What you are asked to do>
The entries below are to be written out exactly, with no images included.

[Recorded data]
────────────────

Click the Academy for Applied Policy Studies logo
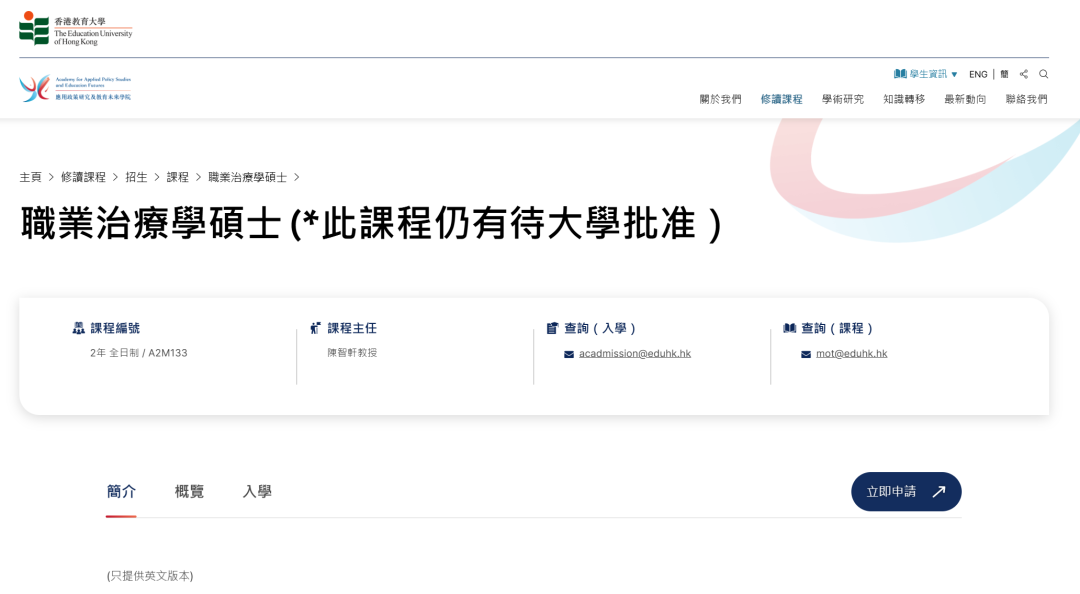The width and height of the screenshot is (1080, 594). pos(75,88)
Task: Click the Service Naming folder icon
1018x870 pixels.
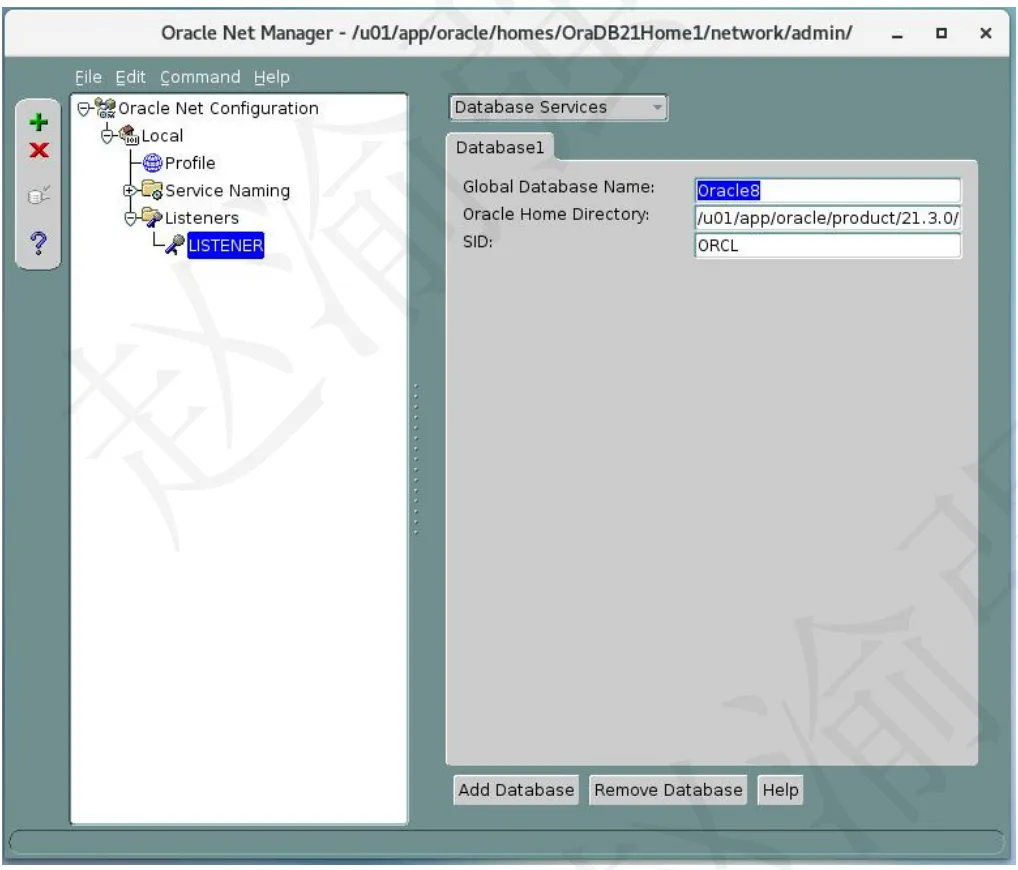Action: coord(152,190)
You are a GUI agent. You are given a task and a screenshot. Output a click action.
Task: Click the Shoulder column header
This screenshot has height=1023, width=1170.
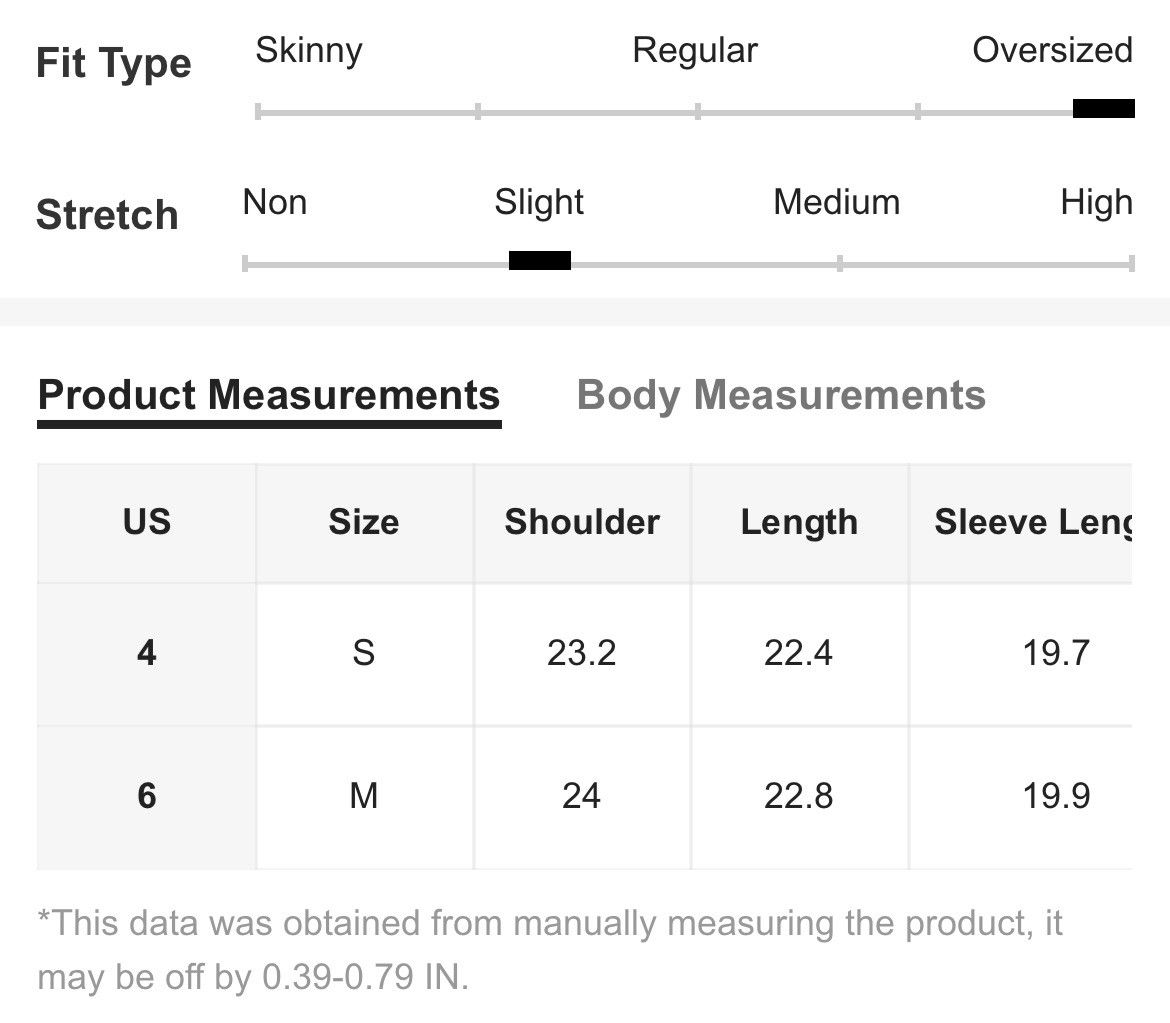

────────────────

Output below>
Click the Academy for Applied Policy Studies logo
The width and height of the screenshot is (1080, 594). pos(75,88)
Task: Click the Service Naming folder icon
1018x870 pixels.
Action: coord(152,190)
You are a GUI agent. You are given a task and a screenshot. Output a click action.
Task: Click the Shoulder column header
This screenshot has height=1023, width=1170.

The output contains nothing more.